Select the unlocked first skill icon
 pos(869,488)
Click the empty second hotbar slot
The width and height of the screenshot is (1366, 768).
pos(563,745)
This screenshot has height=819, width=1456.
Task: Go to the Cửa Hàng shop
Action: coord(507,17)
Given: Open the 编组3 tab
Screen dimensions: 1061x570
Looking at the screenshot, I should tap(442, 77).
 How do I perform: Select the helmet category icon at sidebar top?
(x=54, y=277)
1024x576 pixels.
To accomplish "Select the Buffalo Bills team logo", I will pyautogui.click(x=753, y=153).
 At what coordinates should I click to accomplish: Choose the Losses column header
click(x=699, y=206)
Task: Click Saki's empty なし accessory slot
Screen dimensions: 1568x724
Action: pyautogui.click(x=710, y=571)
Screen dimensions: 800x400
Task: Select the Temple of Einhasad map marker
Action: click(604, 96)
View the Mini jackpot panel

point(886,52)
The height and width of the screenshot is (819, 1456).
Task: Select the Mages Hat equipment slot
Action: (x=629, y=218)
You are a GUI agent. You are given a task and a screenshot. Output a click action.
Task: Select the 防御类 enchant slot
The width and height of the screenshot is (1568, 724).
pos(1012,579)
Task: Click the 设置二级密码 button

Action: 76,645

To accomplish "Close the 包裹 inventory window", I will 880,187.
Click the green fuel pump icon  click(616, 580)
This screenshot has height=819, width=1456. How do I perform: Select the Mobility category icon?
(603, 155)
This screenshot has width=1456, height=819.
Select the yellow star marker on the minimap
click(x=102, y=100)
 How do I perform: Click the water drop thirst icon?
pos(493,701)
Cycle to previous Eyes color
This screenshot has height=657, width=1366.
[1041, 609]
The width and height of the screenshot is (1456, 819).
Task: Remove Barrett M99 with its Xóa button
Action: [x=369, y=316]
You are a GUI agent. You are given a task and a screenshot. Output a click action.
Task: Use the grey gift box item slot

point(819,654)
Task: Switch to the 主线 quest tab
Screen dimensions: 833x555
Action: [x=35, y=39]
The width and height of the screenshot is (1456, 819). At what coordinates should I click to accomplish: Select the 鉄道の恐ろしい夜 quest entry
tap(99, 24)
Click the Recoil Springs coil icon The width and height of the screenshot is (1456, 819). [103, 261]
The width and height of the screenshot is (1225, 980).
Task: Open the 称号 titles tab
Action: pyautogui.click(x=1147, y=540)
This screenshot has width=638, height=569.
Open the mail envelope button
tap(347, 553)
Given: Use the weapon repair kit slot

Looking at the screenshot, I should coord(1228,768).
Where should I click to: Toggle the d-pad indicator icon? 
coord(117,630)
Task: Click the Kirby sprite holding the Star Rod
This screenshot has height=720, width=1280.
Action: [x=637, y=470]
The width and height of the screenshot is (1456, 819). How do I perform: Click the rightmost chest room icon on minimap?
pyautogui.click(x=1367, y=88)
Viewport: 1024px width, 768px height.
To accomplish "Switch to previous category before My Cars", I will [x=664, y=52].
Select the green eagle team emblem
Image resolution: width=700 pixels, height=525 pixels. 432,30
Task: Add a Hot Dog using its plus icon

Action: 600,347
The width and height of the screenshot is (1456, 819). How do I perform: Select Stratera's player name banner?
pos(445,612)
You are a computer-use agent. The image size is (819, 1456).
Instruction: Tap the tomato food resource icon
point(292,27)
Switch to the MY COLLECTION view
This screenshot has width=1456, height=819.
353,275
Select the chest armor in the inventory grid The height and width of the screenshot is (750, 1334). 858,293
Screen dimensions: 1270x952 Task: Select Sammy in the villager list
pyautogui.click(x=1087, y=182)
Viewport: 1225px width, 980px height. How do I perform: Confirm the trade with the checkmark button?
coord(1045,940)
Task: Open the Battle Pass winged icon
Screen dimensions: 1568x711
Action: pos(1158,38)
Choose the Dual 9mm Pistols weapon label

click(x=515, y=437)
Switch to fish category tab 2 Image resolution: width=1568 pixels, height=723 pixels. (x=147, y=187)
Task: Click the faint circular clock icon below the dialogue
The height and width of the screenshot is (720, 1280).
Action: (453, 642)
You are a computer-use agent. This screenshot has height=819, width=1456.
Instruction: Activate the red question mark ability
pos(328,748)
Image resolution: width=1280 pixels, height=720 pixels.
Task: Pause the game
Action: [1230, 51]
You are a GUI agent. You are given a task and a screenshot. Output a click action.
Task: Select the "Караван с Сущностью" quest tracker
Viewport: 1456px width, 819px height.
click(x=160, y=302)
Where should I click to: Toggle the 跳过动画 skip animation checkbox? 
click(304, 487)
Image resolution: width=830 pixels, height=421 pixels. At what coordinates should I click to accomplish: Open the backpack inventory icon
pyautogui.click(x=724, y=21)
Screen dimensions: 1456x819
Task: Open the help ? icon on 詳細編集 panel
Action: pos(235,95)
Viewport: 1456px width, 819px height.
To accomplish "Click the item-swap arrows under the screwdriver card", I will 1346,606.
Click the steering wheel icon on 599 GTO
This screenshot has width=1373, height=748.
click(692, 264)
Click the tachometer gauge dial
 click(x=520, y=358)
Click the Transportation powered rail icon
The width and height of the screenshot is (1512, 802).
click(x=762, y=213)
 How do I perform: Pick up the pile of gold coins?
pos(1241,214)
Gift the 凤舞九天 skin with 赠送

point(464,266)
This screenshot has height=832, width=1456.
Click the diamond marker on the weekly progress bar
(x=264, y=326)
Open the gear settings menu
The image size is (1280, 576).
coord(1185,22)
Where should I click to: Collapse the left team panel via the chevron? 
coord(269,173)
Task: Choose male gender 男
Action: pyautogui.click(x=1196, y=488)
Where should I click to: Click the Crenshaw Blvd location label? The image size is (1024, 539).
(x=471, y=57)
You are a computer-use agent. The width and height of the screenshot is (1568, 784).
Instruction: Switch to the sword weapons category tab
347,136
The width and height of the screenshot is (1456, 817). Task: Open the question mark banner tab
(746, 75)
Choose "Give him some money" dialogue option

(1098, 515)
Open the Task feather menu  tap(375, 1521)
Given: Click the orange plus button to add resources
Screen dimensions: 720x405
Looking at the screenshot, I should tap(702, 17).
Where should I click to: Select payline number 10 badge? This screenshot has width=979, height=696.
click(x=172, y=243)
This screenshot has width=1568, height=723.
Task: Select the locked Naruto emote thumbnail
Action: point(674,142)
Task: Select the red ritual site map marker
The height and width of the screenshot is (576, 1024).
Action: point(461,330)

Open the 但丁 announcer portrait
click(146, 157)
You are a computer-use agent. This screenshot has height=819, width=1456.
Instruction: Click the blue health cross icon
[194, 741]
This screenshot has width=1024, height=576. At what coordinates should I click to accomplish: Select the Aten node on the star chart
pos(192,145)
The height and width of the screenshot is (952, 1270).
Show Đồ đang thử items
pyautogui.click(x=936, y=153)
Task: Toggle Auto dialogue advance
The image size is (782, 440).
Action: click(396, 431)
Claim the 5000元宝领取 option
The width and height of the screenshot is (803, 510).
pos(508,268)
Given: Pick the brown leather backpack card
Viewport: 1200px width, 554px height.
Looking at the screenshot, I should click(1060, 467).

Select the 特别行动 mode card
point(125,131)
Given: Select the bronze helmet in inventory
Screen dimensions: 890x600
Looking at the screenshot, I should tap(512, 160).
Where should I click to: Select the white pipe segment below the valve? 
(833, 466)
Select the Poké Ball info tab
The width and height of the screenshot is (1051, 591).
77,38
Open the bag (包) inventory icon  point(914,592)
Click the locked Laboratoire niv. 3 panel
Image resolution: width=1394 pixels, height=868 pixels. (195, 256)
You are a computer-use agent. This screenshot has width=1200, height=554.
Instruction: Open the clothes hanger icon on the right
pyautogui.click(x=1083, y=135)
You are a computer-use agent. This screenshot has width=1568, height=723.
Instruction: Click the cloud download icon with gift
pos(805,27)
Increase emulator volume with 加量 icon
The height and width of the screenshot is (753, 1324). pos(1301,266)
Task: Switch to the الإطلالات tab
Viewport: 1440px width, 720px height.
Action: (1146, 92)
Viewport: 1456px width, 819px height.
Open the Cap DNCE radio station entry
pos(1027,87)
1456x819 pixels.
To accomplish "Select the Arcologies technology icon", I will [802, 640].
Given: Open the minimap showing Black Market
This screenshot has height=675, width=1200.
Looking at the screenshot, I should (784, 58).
========
What needs to be done =>
Show each row above that contains the string "team", treating uppercase and lowercase letters as different.

Reply to the exercise =>
To accomplish "Select the Buffalo Bills team logo", I will pyautogui.click(x=753, y=153).
Select the green eagle team emblem
Where should I click to: Collapse the left team panel via the chevron? 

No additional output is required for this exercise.